La cumbre climática de Belém, el COP30, ha echado el cierre con un acuerdo tan aguado que parece que quisiera disimular la sequía y el sobrecalentamiento que vive la Amazonía. De los majestuosos planes de crear una hoja de ruta para abandonar los combustibles fósiles y de parar la deforestación que anunció Brasil solo queda el Acelerador de Implementación que de manera voluntaria permitirá colaborar entre países. Todo en ese espantoso lenguaje diplomático que resulta de andar yendo y viniendo con borradores cuando nadie quiere comprometerse de verdad. Y mientras tanto, en otro continente, el G20 en Johannesburgo bendecía la militarización del mundo y mayor gasto en defensa. Una dicotomía insoslayable porque unos aprueban triplicar los fondos de adaptación para un mundo en llamas, mientras en el otro se invierte masivamente en guerras y conflictos que justifican la explotación energética y frenan específicamente las políticas climáticas.
Es imposible no sentir indignación. Con razones: la ciencia, esa que denosta la ultraderecha mundial y su negacionismo, es tajante mostrando que el 90% del CO₂ proviene de quemar fósiles. Los planes climáticos actuales nos llevan a más de 2,5°C de calentamiento. Y sin embargo, la opción de siquiera nombrar el problema central fue vetada por los petroestados y sus aliados. El miedo al fracaso colectivo y el imperativo de preservar el multilateralismo han impuesto un pacto de mínimos que beneficia a la economía depredadora.

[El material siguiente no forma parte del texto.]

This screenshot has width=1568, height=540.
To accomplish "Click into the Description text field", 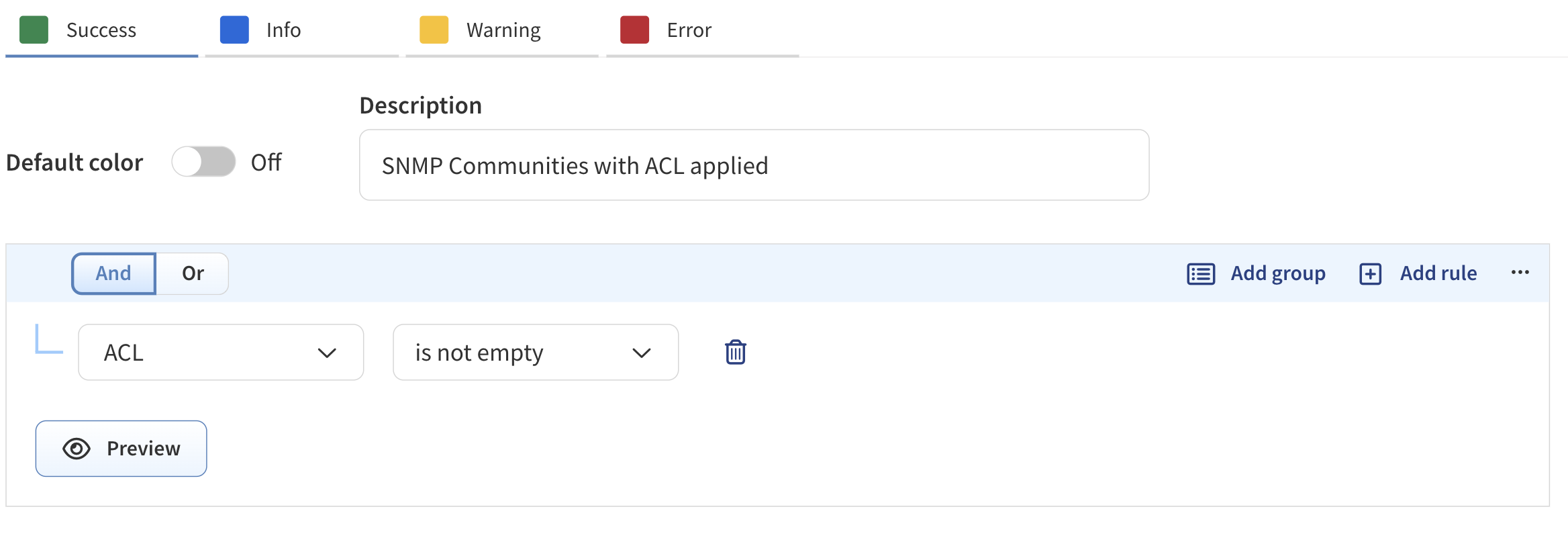I will pos(753,165).
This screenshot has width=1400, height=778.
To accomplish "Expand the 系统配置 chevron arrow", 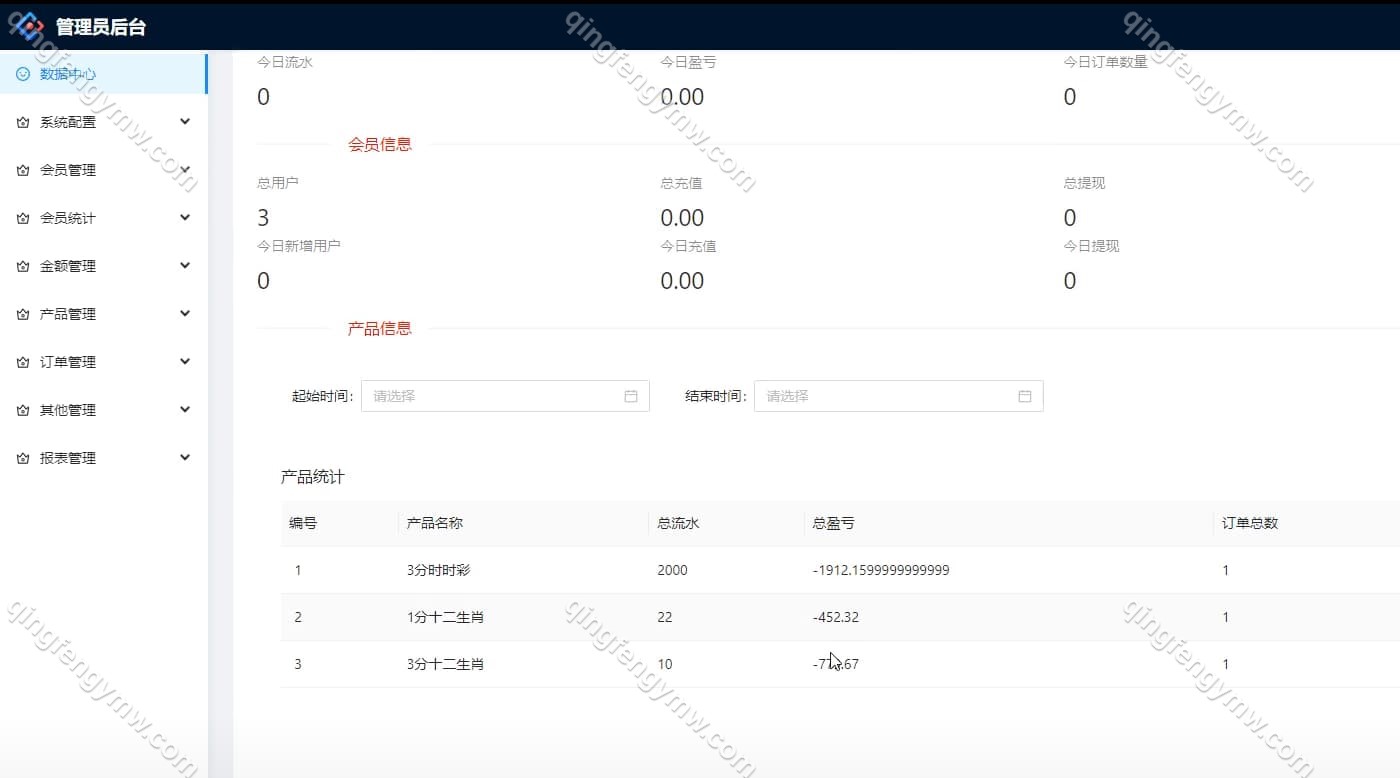I will pos(185,121).
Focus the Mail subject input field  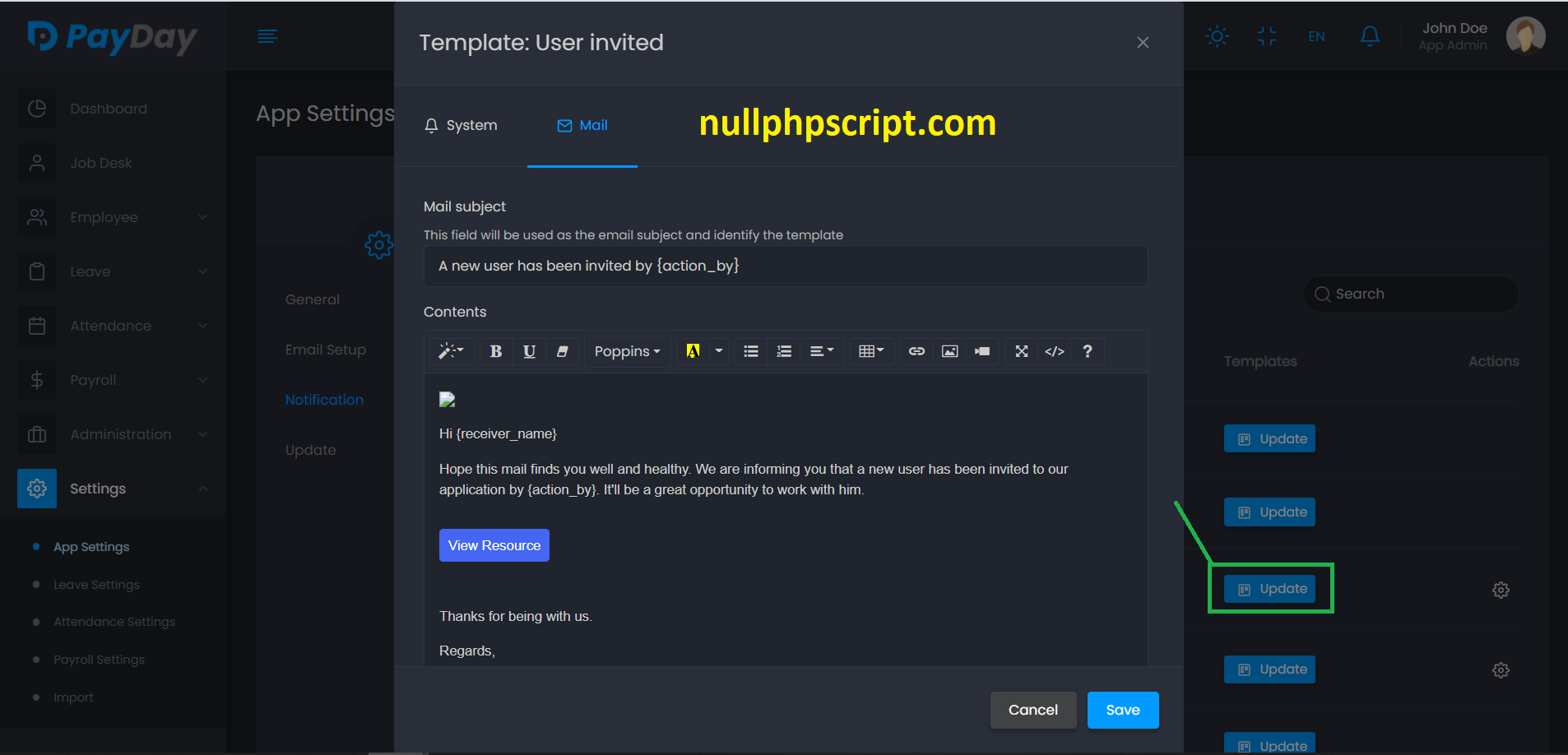click(x=785, y=266)
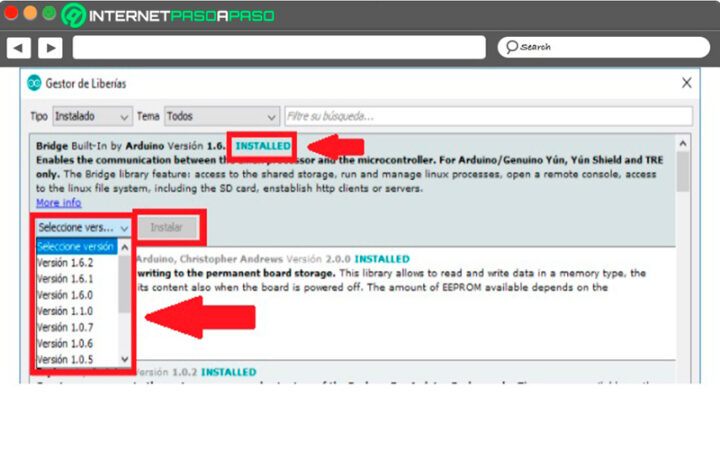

La ciencia es clara, las catástrofes ya son cotidianas, pero el mundo inversor sigue apostando por la ruina. ¿Volveremos el año que viene a la COP31 en Antalya para comprobar que, de nuevo, no podemos pronunciar las palabras “combustibles fósiles” porque el negocio que los alimenta mueve demasiado dinero? El espejismo climático nos va a llevar a la ruina.